À Rome, l’annonce des jeux se fit long-temps aussi par la voix des hérauts. La formule de la proclamation était : Convenite ad ludos spectandos. Elle variait suivant les fêtes. Celle des jeux séculaires, par exemple, était : Convenite ad ludos quos nec spectavit quisquam, nec spectaturus est. « Venez assister à des jeux que nul d’entre vous n’a vus ni ne verra[3]. » Les hérauts annonçaient même à Rome l’heure où partait le convoi des personnages illustres[4], cérémonie qui, comme on sait, était souvent suivie de jeux scéniques. Quant au titre et au sujet des pièces, ils n’étaient annoncés aux spectateurs que par l’acteur chargé du prologue.[5].

Il y eut plus tard, sous les empereurs, un mode très singulier d’annonce. Les consuls, avant de partir pour leurs provinces, se faisaient précéder de lettres officielles, où ils exposaient leurs vues administratives. Ces missives, ou, comme nous dirions aujourd’hui, ces programmes, étaient renfermées dans des diptyques, ou doubles tablettes d’ivoire sculpté. Le bas-relief de la partie supérieure représentait d’ordinaire le magistrat assis sur sa chaise curule, tenant d’une main le sceptre consulaire (scipionem) et donnant de l’autre, avec la mappa, le signal des jeux. Dans le bas, étaient figurés les divers spectacles promis à la province. Sur presque tous les diptyques consulaires venus jusqu’à nous, et qui sont assez nombreux[6], on voit représentés les jeux de l’amphithéâtre et du cirque, sur un ou deux seulement des jeux scéniques[7]. Cela vient de ce que la plupart de ces monumens datent des IIIe, IVe, Ve et VIe siècles, époques où les courses et les combats d’animaux étaient beaucoup plus estimés et incomparablement plus fréquens que les représentations dramatiques.

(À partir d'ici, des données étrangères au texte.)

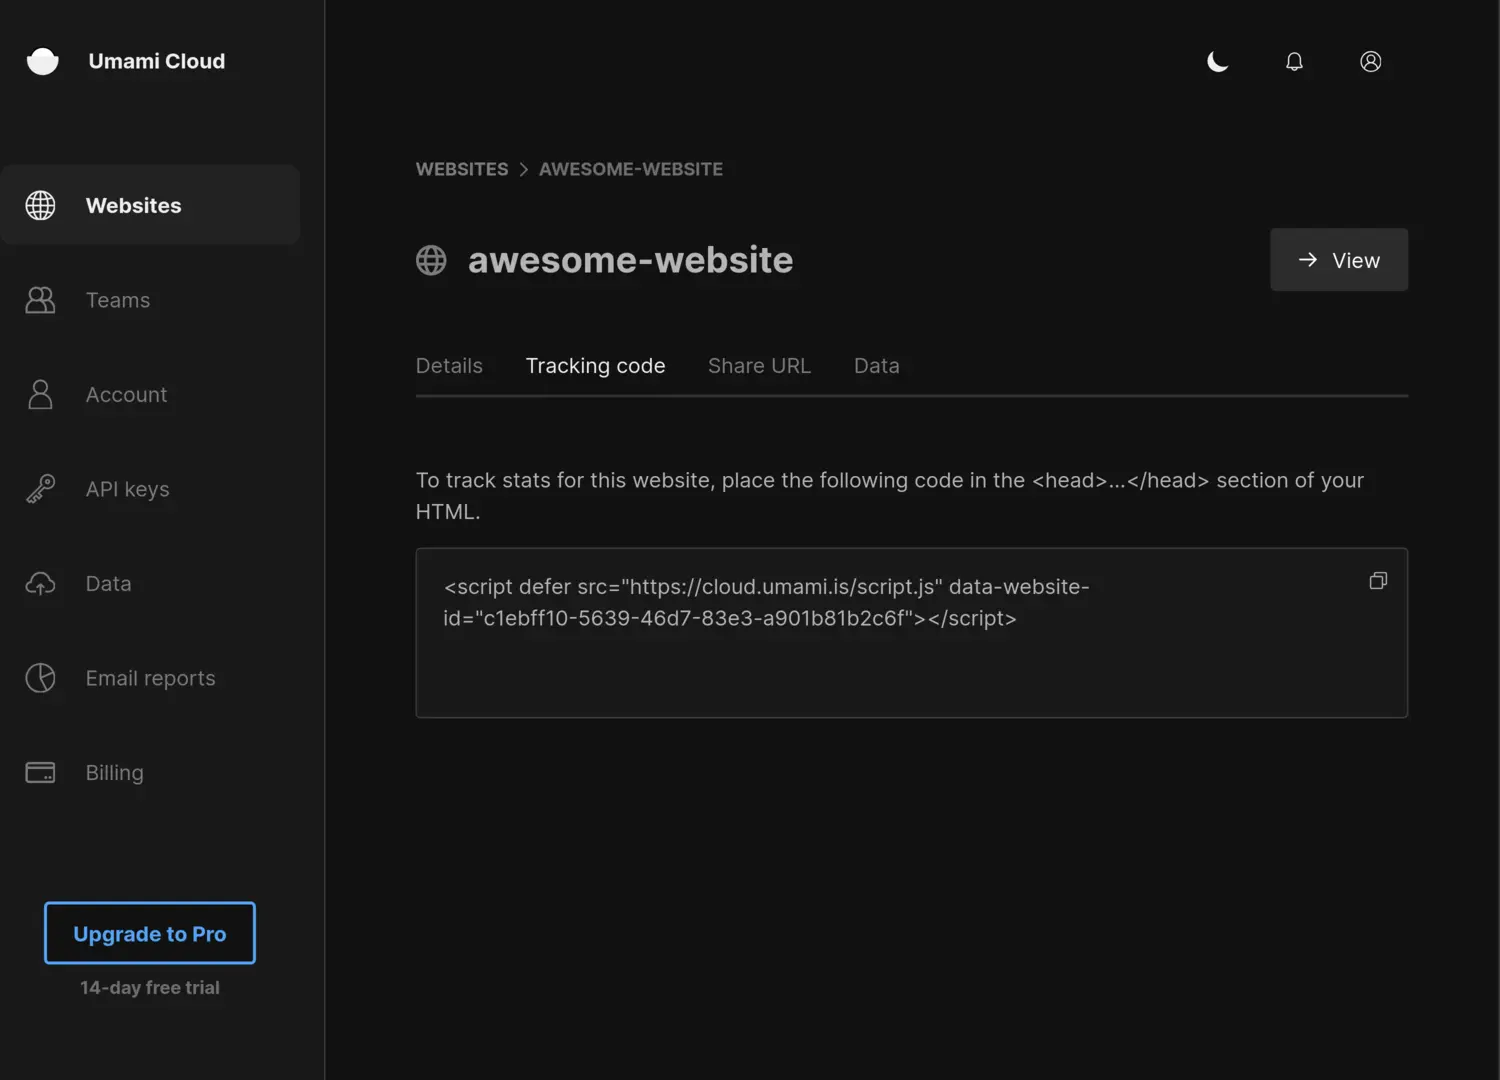
Task: Switch to the Details tab
Action: [x=449, y=365]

  1. Sueton., Ner., cap. XXV.
  2. Aristoph., Acharn., v. 9-11.
  3. Sueton., Claud., cap. XXI. — Herodian., lib. III, cap. VIII. — Outre les cas de longévité, l’irrégularité dans la célébration des jeux séculaires a fait plusieurs fois mentir cette proclamation.
  4. Terent., Phorm., act. V, sc. VII, v. 38.
  5. Souvent, quand la pièce était ancienne, le jeu des flûtes, qui précédait le prologue, suffisait pour faire deviner le titre de la pièce aux spectateurs. V. Donat., De comœd. et tragœd.
  6. La Bibliothèque du roi possède plusieurs très précieux diptyques.
  7. Gor., Thes. diptyc., tom. II, tav.XIII et XX.